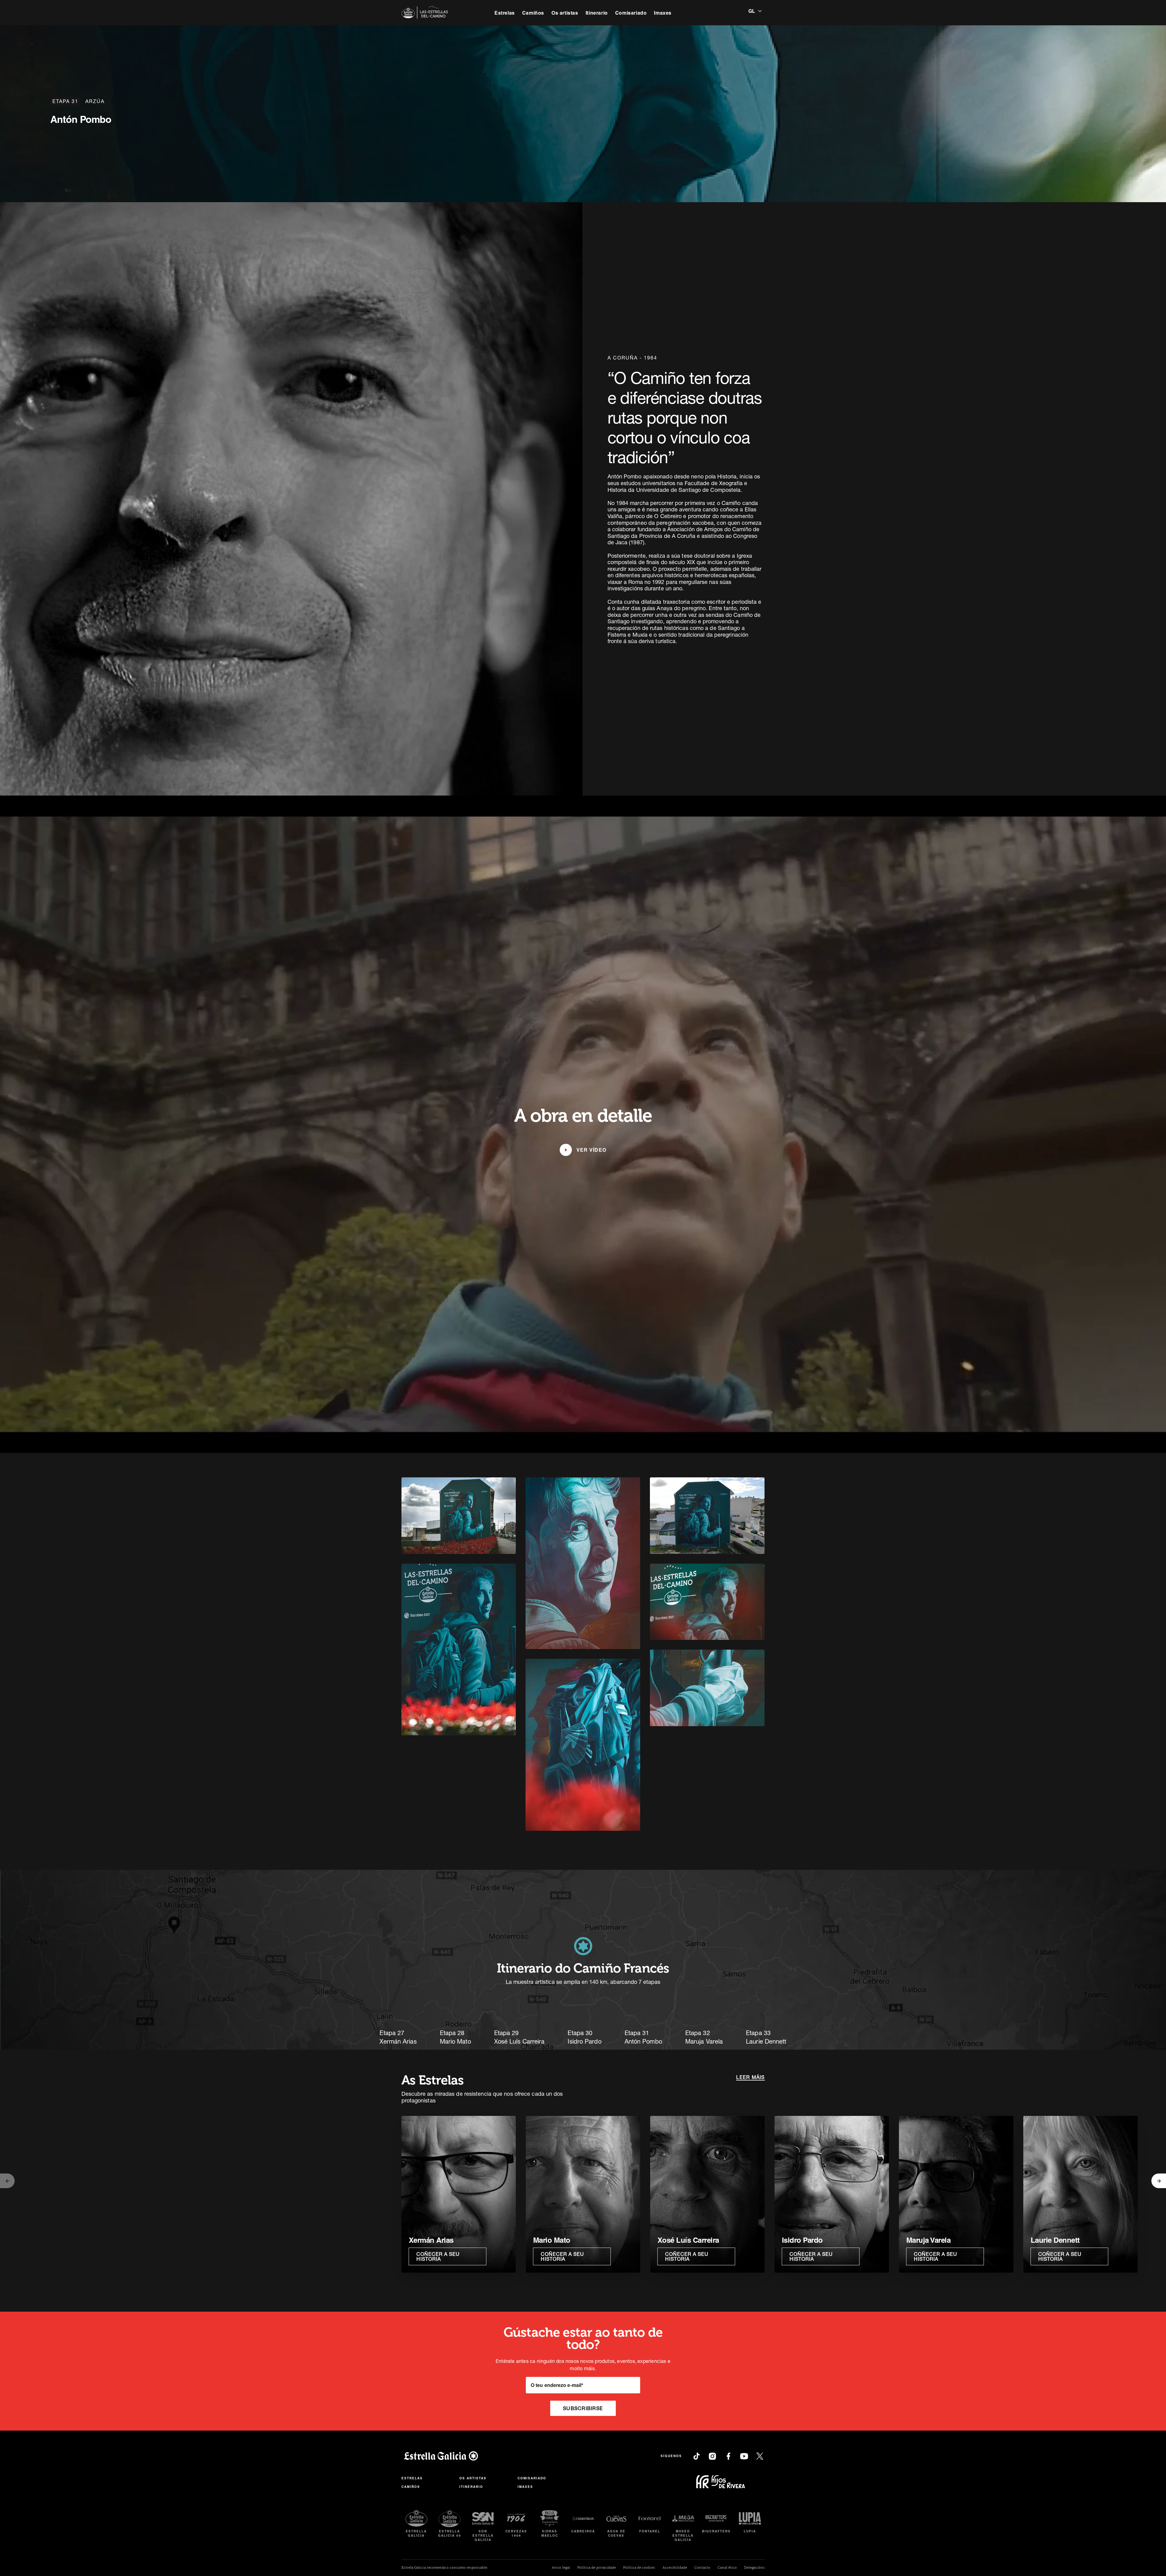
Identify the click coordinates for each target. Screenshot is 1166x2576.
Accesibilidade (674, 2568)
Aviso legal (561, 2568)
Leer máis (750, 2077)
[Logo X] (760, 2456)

- - -

Problem description:
Output nothing but an exact retyping of the material, pictures excluded.

Output for this task:
Identify the click coordinates for each target. Screenshot is 1166x2576.
Accesibilidade (674, 2568)
Aviso legal (561, 2568)
Leer máis (750, 2077)
[Logo X] (760, 2456)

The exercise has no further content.